View Previous Surveys


Just When You Think You Have It Bad, It Gets Worse...

Just When You Think You Have It Bad, It Gets Worse...

Bad: You can't find your vibrator.
Worse: Your daughter "borrowed" it.

Bad: You find a porn movie in your son's room.
Worse: You're in it.

Bad: Your husband's a crossdresser.
Worse: He looks better than you.

Bad: Your son's involved in Satanism.
Worse: As a sacrifice.

Bad: Your wife wants a divorce.
Worse: She's a lawyer.

Bad: Your wife's leaving you.
Worse: For another woman.

Bad: Your wife's leaving you.
Worse: To enter a convent.

Bad: Your wife's arrested for soliciting.
Worse: She implicates you.

Good: Hot outdoor sex.
Bad: You're arrested.
Worse: By your husband.

Good: The postman's early.
Bad: He's wearing camas and has an AK-47.

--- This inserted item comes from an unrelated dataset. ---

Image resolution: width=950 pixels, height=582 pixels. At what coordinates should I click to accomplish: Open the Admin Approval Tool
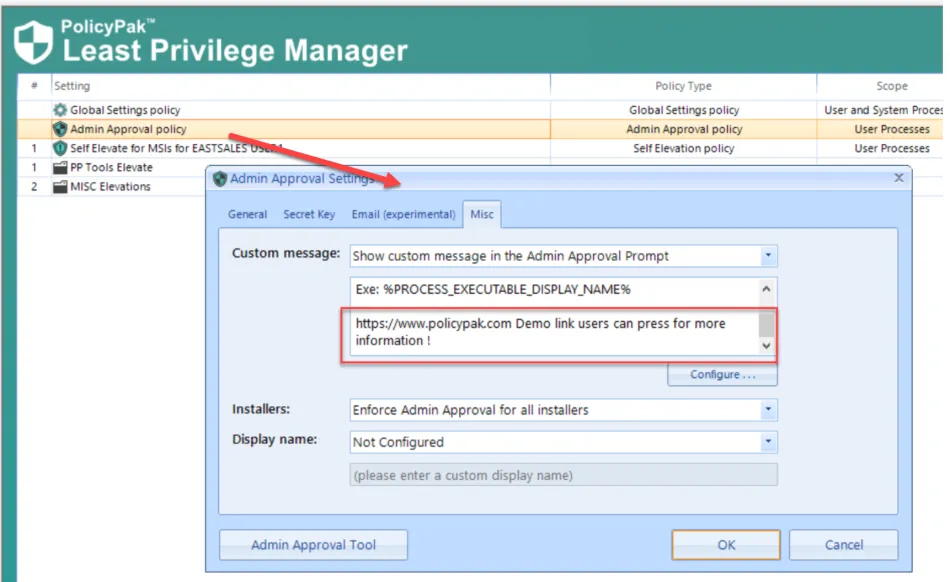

Good: The secretary said "yes."
Bad: Your wife says "no."

Good: The teacher likes your son.
Bad: Sexually.
Worse: He's gay.

Good: You came home for a quickie.
Bad: So did the postman.

Bad: Your children are sexually active.
Worse: With each other.

Good: You came home for a quickie.
Bad: Your wife walks in.

Good: You get tickets to the theatre.
Bad: It's performance art.

Good: Your boyfriend's exercising.
Bad: So he'll fit in your clothes.

Good: Your car conveniently "runs out of gas."
Bad: For real.

Good: Your child's "waiting for Mr. Right".
Bad: Your son, that is.

Good: Your daughter's on the Pill.
Bad: She's thirteen.

Good: Your neighbor exercises in the nude.
Bad: He weighs 350 pounds.

Good: Your son's doing extra credit work.
Bad: Making a sex ed video.

Good: Your uncle leaves you a fortune.
Bad: It's counterfeit.

Good: Your wife bought a porn video.
Bad: Your daughter's the star.

Good: Your wife likes outdoor sex.
Bad: You live downtown.

Good: Your wife meets you at the door nude.
Bad: She's coming home.

Good: Your wife's kinky.
Bad: With the neighbors.
Worse: All of them.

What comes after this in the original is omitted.